● WORK INSTRUCTION
Output the listing below verbatim, but drop the images.

....................

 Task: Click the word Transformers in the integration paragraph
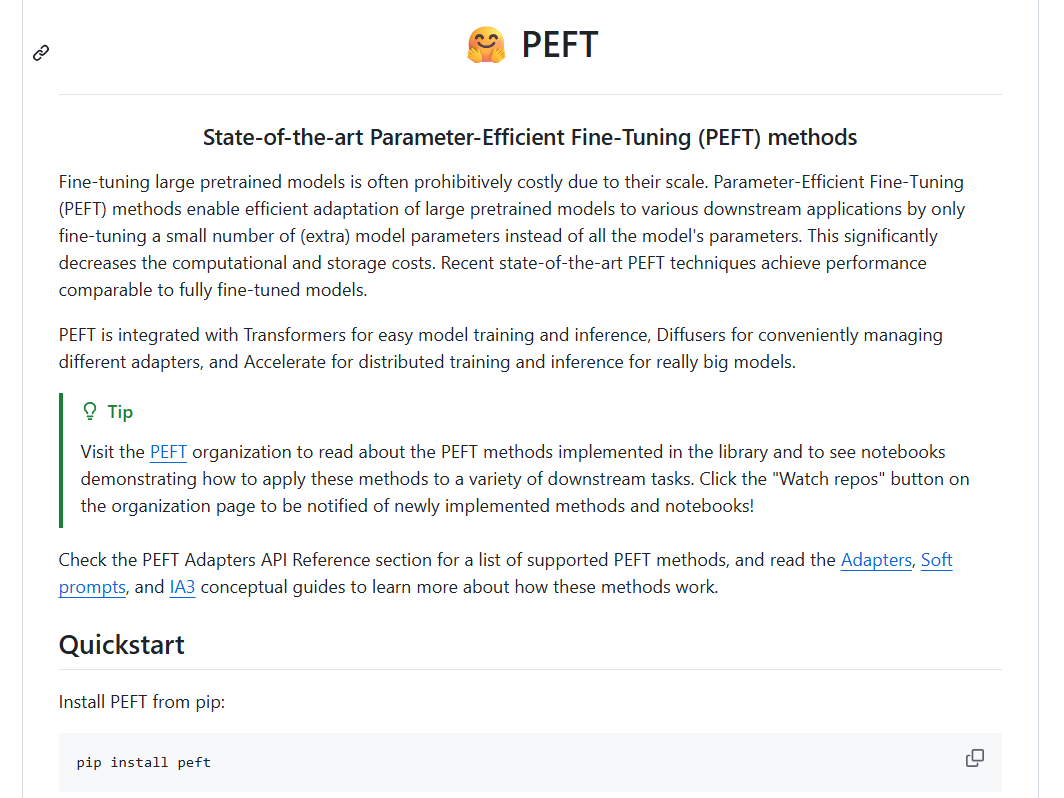click(x=294, y=335)
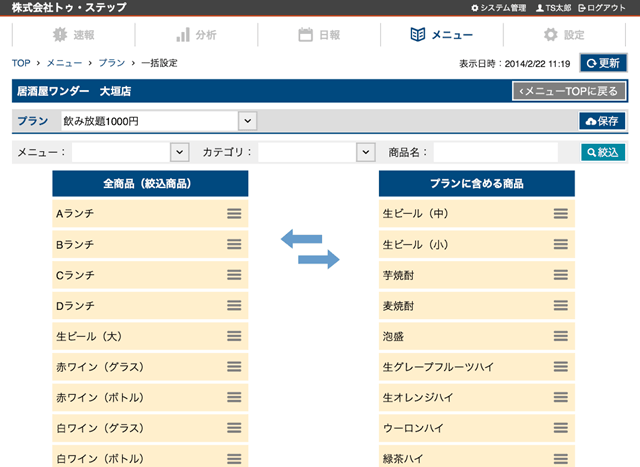Expand the メニュー filter dropdown
The width and height of the screenshot is (640, 467).
tap(130, 152)
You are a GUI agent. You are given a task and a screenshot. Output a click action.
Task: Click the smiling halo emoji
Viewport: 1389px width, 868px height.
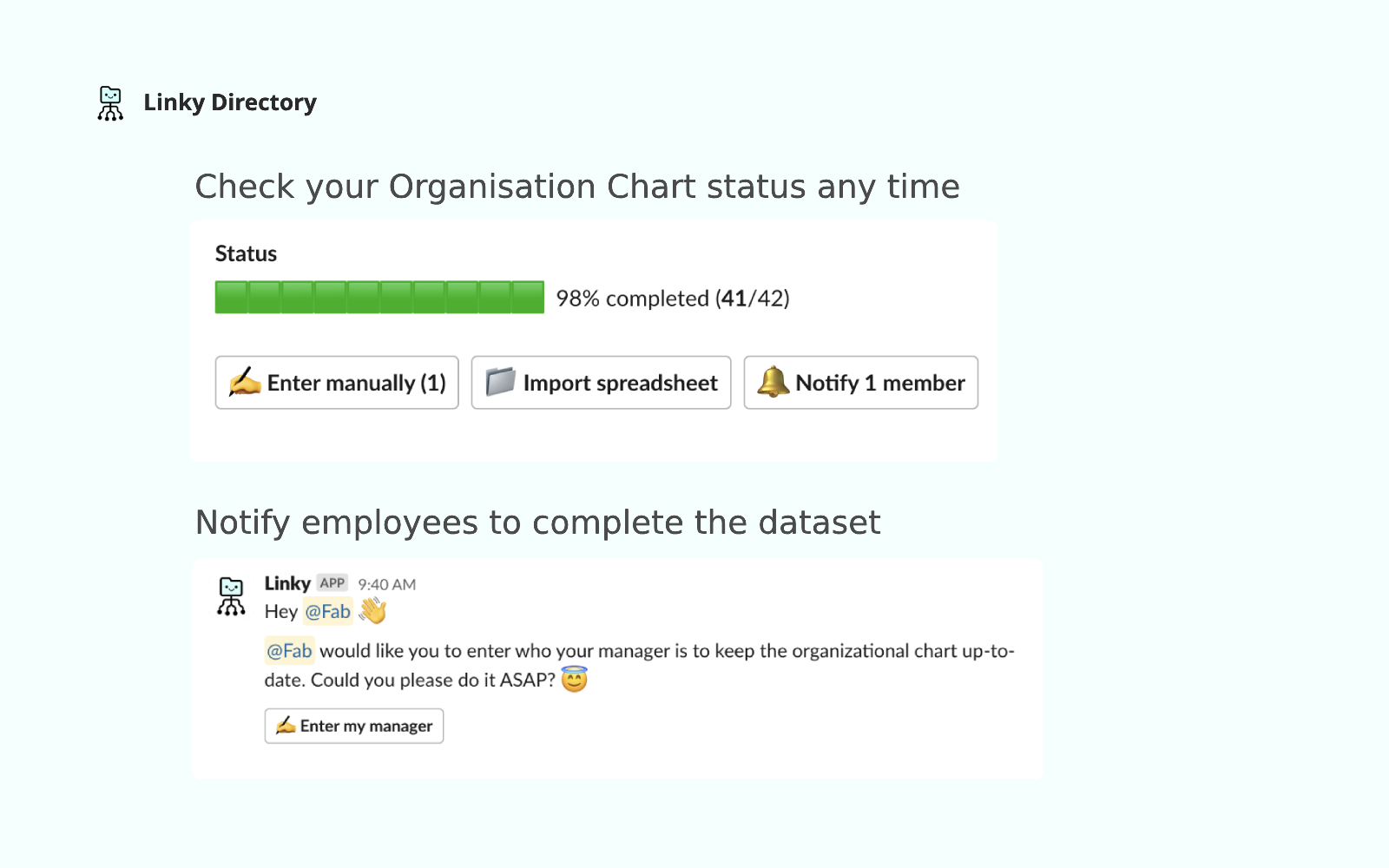click(x=574, y=679)
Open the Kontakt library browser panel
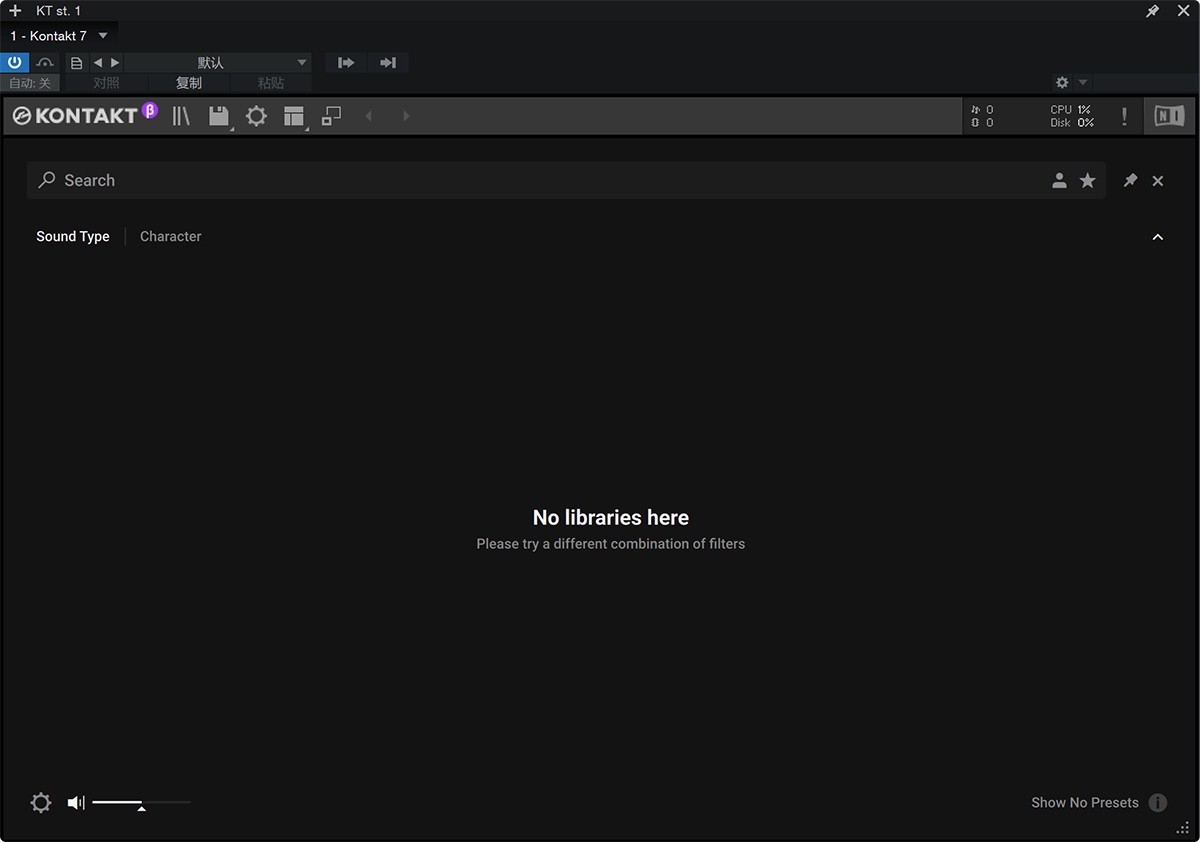Screen dimensions: 1200x842 (181, 116)
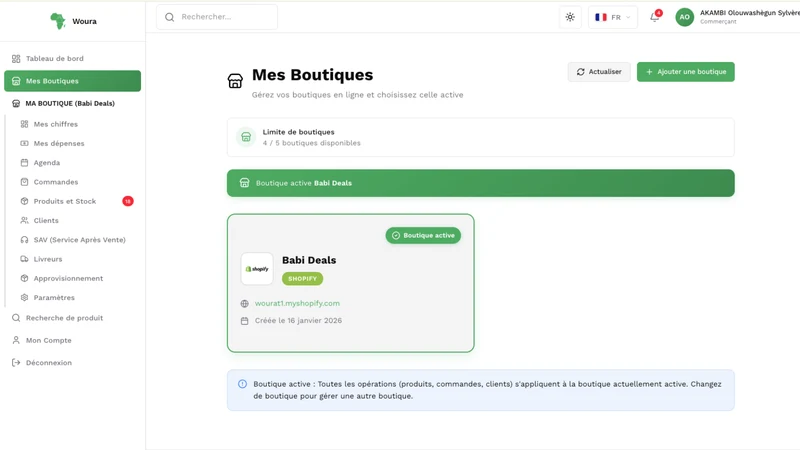Image resolution: width=800 pixels, height=450 pixels.
Task: Select the Shopify logo thumbnail
Action: tap(257, 268)
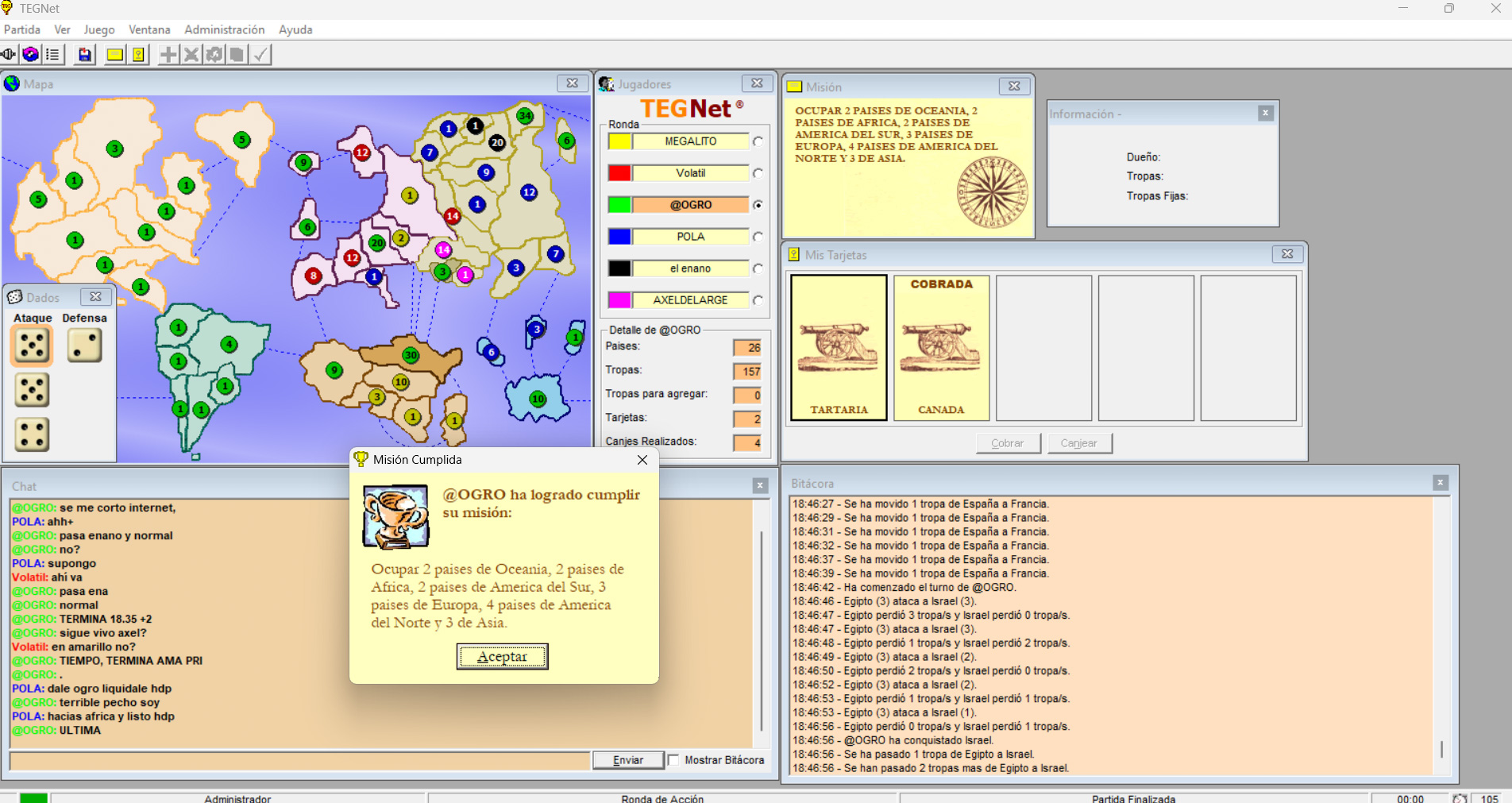Viewport: 1512px width, 803px height.
Task: Click the top attack die in Dados
Action: click(32, 346)
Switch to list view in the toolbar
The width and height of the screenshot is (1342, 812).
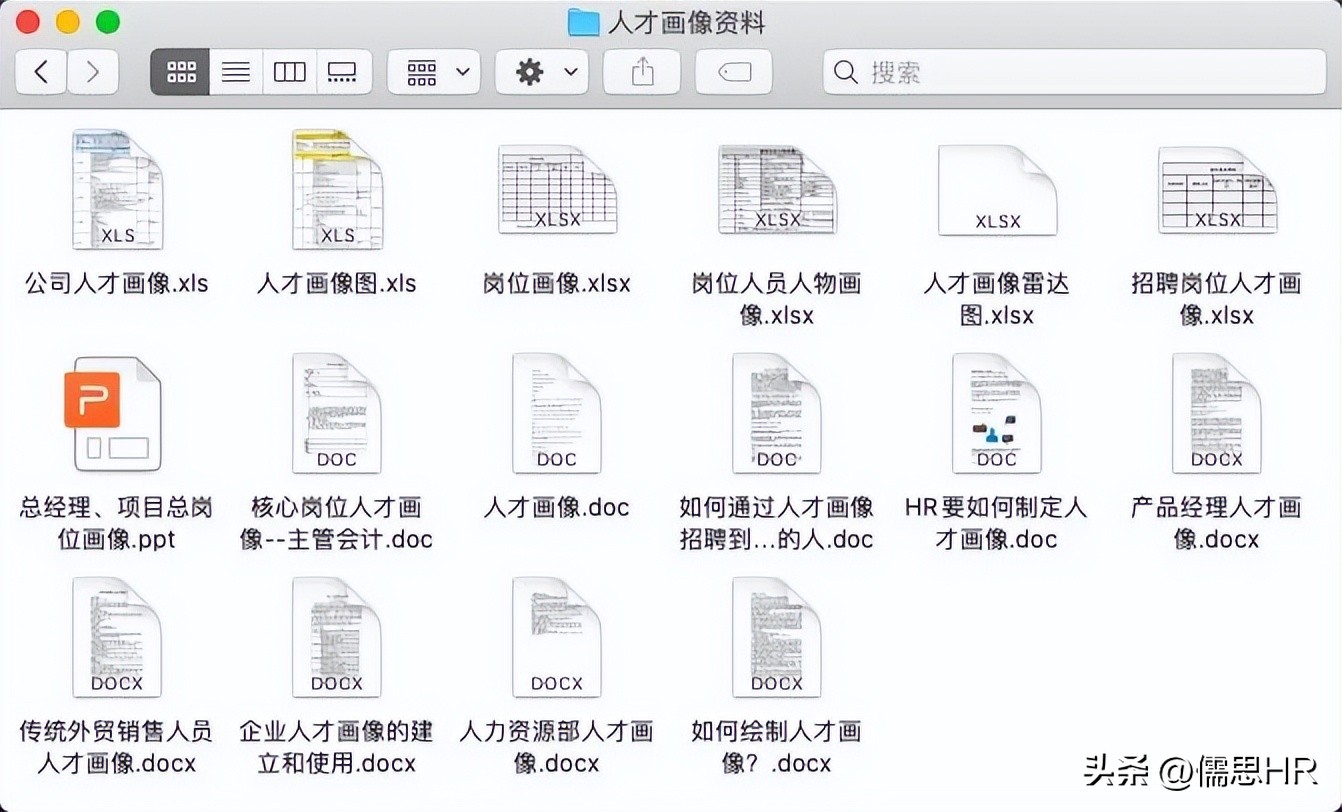[234, 71]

....................

● OUTPUT OF THE EXERCISE
 Task: Click the word Transformers in the integration paragraph
click(x=294, y=335)
Expand the メニュー filter dropdown
The width and height of the screenshot is (640, 467).
tap(130, 152)
You are a GUI agent. You are given a task and a screenshot. Output a click action.
Task: Click the smiling halo emoji
Viewport: 1389px width, 868px height.
click(x=574, y=679)
Open the Kontakt library browser panel
Screen dimensions: 1200x842 (181, 116)
Image resolution: width=800 pixels, height=450 pixels.
Task: Select the Shopify logo thumbnail
Action: tap(257, 268)
Viewport: 1512px width, 803px height.
Task: Click the top attack die in Dados
Action: click(32, 346)
Switch to list view in the toolbar
The width and height of the screenshot is (1342, 812).
[234, 71]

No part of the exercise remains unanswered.